Architecture Overview

The extension is a Chrome Manifest V3 extension built with React, using the Anthropic JavaScript SDK directly in the browser. It opens as a side panel alongside the active tab and acts as an AI agent that can see and interact with web pages.

The Anthropic JS SDK is instantiated in the browser with dangerouslyAllowBrowser: true, authenticating via either OAuth PKCE (default, scopes: user:profile user:inference) or a manual API key (feature-gated for internal use).

The Agentic Loop

The extension operates in two distinct modes:

Standard Mode

When the user types a prompt, the side panel runs an agentic tool-use loop:

Build system prompt: Loaded from server config (chrome_ext_system_prompt).

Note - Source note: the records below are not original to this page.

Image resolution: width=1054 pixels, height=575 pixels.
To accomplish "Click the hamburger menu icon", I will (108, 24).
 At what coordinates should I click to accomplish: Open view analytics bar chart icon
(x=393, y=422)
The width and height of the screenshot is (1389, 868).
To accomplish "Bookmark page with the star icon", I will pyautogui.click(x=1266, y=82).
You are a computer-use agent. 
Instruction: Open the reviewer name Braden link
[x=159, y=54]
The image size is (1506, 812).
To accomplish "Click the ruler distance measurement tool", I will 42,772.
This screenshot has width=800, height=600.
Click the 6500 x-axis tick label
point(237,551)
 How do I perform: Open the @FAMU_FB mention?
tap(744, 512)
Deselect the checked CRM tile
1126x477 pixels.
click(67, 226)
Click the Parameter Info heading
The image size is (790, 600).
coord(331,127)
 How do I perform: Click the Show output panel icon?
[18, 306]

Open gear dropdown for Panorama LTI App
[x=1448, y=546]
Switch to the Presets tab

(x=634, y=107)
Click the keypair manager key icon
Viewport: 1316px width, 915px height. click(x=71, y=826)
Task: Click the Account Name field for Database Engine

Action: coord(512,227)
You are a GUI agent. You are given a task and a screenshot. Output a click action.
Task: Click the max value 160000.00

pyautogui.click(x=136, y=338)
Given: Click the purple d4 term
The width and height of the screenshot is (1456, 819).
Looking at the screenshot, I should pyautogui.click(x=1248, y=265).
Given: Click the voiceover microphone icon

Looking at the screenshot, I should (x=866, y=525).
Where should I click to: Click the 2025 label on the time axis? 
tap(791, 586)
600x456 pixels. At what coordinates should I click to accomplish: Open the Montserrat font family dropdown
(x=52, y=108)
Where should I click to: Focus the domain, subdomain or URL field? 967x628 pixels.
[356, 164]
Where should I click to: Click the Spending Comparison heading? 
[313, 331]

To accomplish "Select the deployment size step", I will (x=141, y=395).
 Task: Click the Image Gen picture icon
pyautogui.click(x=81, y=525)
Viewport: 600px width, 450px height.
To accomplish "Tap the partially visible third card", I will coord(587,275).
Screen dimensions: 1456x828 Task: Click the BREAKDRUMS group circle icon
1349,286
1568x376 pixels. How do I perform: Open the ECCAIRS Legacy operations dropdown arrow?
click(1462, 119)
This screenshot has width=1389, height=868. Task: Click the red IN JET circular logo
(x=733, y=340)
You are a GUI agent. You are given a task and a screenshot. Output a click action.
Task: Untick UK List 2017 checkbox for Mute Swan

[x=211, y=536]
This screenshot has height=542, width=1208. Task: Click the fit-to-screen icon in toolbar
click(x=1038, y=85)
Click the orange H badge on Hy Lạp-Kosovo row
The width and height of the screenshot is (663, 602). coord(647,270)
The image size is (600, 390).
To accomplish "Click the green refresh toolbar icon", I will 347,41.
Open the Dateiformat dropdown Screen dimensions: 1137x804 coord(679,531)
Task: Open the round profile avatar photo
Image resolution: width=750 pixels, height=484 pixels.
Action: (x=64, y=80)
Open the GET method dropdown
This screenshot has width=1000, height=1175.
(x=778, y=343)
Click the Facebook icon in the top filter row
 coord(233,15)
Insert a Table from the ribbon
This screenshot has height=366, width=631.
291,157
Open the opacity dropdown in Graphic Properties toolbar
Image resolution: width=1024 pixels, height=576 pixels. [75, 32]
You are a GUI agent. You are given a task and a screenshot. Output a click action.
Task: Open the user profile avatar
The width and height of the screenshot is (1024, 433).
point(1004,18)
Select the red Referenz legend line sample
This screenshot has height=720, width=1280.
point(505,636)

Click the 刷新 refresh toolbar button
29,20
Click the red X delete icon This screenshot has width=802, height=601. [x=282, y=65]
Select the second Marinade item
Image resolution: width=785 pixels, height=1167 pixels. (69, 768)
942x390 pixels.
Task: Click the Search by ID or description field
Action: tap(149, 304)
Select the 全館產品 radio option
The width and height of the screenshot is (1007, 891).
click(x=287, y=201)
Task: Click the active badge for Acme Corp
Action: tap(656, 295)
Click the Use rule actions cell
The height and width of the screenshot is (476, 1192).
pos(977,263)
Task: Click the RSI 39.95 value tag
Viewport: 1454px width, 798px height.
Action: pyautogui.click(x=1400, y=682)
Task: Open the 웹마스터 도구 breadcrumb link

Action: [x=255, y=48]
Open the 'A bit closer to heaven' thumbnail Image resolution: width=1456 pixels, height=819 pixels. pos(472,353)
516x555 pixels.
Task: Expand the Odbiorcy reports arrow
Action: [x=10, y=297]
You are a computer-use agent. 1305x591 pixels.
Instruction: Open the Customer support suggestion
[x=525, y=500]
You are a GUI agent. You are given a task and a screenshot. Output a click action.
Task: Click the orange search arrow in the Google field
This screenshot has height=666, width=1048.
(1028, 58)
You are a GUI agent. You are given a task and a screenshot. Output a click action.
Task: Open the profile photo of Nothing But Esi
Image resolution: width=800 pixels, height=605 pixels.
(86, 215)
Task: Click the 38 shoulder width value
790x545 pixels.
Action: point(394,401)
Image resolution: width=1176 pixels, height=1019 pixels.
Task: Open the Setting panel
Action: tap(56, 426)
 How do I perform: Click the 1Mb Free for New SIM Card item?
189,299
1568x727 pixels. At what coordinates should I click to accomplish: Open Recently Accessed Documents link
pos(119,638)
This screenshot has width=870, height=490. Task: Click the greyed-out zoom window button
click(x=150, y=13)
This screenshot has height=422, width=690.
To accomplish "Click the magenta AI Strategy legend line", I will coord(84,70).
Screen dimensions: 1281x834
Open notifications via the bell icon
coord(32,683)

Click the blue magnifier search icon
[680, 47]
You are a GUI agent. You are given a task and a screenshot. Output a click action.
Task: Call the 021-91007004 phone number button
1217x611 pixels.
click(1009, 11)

Appends platform info (Mac/Windows), current tab context (URLs, titles, tab IDs), and any domain-specific skills.
Resolve available tools: Based on page type (system pages only get navigate, normal pages get all tools). Builds the full tool definitions array.
Stream response: Calls claude-sonnet-4-5-20250929 via beta.messages.stream() with betas oauth-2025-04-20, max_tokens: 10000.
Tool execution loop: If the response contains tool_use blocks:
- Check permissions via the PermissionManager.
- Execute the tool.
- Feed tool_result messages back to the API.
- Inject updated tab context as <system-reminder> if tabs changed.
- Loop continues until Claude returns a response with no tool calls.
Cleanup: Detaches the CDP debugger from all tabs.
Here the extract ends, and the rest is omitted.